Action item: Lines from the material below that hold the string "near" are what is needed; copy each of them.

Data supplied:
——

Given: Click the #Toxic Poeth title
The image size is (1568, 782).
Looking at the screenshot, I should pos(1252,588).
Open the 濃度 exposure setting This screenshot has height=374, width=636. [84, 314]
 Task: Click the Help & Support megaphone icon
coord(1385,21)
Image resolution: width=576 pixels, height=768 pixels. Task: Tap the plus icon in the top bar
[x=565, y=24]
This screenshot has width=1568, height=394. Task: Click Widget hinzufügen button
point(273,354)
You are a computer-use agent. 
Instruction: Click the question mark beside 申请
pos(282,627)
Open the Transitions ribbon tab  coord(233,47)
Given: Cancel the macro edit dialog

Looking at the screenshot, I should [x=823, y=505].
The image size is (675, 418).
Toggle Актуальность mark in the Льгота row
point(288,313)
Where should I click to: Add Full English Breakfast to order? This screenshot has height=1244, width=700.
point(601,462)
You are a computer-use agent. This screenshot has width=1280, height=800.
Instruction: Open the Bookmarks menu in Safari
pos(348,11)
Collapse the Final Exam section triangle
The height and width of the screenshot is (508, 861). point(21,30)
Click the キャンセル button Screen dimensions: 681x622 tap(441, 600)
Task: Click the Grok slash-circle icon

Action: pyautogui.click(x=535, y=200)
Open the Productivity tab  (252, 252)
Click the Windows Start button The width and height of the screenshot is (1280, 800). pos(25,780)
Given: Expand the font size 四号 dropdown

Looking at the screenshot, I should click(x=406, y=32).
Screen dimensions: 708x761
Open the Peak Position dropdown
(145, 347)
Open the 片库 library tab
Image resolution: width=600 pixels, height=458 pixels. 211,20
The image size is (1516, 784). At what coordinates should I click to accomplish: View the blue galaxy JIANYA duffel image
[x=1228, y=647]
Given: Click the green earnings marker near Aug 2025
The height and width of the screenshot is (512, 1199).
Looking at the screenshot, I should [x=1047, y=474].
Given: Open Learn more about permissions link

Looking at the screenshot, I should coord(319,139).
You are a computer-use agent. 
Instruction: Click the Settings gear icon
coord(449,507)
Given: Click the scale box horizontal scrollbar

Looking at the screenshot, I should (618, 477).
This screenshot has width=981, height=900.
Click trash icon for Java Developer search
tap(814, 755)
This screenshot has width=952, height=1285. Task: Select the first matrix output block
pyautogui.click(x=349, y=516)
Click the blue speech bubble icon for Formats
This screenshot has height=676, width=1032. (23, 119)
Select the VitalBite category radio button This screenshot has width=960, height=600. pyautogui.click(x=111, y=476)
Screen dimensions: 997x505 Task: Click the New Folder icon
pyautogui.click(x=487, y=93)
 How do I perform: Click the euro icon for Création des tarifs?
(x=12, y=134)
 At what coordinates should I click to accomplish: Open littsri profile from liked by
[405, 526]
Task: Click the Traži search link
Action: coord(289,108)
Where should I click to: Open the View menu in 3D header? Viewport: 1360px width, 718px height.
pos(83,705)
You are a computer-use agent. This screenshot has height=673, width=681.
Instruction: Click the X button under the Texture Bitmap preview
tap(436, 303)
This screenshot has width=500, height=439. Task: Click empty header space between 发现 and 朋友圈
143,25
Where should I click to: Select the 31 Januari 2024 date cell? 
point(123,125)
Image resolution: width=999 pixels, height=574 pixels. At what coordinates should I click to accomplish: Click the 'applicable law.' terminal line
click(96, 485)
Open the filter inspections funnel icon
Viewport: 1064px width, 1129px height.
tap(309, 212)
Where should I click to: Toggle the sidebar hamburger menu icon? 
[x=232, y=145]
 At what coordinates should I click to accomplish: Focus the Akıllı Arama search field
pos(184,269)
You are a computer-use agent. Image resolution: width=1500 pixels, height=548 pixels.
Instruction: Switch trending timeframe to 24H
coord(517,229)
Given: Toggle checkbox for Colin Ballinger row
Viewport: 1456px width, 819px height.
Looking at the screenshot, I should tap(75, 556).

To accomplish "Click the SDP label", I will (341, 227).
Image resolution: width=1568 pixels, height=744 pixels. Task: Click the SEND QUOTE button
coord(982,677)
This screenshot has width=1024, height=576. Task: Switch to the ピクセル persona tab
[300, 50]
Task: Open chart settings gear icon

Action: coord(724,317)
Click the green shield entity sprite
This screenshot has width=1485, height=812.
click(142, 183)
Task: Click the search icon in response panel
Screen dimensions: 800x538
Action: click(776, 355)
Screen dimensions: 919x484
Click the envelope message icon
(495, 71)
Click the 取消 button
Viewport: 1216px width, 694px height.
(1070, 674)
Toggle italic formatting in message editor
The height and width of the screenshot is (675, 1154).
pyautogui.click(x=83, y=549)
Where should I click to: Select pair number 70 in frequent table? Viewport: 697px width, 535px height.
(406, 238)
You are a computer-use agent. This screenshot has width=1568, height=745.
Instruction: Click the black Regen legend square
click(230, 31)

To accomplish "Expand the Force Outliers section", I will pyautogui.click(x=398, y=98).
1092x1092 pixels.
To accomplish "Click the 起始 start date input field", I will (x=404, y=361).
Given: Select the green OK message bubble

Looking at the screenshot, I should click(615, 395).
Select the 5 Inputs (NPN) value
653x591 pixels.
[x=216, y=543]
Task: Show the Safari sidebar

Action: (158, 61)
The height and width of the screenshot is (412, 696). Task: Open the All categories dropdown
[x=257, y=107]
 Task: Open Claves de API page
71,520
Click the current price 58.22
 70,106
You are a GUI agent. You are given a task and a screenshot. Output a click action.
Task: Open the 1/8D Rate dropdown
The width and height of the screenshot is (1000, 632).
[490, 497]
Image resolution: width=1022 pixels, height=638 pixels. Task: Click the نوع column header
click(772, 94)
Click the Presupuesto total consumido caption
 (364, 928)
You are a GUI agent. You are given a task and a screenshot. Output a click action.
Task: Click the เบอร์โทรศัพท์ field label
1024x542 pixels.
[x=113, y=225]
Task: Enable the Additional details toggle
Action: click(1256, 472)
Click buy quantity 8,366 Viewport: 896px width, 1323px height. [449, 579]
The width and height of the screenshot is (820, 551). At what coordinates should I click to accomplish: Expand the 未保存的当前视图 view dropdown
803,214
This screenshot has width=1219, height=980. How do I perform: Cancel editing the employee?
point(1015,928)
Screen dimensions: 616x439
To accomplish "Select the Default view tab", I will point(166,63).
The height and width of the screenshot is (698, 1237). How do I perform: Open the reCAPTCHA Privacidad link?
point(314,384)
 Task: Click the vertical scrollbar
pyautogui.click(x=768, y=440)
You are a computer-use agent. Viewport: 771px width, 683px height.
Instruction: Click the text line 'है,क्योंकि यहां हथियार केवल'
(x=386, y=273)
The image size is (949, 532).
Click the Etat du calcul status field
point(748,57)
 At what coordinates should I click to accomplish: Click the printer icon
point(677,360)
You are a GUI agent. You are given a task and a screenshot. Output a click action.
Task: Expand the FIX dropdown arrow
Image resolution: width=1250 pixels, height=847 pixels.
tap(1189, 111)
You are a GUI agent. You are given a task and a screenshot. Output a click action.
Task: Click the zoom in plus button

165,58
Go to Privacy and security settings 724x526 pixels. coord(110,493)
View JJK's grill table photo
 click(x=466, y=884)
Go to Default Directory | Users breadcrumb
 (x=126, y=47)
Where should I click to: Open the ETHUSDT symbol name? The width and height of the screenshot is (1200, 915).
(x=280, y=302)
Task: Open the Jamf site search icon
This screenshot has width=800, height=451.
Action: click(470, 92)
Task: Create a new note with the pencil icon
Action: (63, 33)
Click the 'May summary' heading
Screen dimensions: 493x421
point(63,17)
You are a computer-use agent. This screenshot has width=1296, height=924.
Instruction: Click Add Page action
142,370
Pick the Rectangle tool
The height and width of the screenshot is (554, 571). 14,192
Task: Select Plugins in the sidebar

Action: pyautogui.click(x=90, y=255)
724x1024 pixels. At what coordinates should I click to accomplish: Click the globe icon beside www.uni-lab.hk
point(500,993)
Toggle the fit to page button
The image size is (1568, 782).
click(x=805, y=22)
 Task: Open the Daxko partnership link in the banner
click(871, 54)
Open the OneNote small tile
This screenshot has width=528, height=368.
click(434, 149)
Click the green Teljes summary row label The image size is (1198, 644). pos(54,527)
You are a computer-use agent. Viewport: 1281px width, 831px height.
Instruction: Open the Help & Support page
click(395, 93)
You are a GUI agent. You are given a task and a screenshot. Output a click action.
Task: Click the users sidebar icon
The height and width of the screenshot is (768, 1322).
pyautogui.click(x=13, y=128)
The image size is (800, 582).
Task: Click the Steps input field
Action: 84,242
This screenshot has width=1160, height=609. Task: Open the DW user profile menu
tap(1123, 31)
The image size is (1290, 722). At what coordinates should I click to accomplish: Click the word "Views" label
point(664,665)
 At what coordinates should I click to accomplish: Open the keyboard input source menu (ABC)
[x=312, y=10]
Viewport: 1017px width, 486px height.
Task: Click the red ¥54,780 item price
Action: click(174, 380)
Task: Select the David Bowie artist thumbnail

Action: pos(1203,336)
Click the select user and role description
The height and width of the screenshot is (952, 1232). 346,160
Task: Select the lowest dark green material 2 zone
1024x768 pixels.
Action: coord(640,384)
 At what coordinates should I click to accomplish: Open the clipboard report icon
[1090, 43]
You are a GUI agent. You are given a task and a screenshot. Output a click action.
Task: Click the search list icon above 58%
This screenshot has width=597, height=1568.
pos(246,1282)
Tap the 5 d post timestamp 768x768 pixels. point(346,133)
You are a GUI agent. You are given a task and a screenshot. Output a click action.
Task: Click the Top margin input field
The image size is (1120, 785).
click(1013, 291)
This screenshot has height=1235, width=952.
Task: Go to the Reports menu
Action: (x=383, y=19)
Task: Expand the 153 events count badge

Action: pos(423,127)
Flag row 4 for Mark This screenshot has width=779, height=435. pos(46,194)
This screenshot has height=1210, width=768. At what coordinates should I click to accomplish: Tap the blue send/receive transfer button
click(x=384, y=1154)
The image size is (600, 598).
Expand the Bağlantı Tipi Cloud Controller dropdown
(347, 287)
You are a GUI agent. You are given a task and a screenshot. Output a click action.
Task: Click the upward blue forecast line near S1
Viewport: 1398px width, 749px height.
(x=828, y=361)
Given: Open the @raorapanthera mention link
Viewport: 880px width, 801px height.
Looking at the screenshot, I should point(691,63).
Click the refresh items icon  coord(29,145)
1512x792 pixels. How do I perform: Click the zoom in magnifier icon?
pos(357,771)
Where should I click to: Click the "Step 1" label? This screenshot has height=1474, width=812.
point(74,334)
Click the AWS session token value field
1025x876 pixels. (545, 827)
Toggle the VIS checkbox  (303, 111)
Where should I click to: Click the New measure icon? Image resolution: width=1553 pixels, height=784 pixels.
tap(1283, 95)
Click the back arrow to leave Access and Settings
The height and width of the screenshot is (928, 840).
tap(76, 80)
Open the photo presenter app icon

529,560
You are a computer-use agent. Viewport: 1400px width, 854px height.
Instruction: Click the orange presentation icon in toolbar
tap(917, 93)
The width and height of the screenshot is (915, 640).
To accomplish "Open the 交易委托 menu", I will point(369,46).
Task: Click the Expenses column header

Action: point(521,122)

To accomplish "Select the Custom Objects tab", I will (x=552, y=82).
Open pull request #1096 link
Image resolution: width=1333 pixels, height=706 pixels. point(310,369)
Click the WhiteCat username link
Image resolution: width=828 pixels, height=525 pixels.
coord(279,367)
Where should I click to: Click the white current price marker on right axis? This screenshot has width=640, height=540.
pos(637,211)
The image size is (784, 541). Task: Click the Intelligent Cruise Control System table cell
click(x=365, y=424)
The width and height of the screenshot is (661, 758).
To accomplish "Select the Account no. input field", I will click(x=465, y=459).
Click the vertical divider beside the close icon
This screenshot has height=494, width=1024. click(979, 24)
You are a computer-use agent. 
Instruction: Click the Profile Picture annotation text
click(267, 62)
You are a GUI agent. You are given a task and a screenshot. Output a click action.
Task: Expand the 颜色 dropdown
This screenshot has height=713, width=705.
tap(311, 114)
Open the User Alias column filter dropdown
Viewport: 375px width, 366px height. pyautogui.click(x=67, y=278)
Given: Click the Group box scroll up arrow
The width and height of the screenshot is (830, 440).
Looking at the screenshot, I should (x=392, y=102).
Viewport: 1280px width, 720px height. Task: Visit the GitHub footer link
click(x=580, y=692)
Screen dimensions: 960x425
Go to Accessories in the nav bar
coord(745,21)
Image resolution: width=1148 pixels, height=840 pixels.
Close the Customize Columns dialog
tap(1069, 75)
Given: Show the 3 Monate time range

——

Answer space:
Given: Click the green earnings marker near Aug 2025
Task: Click the upward blue forecast line near S1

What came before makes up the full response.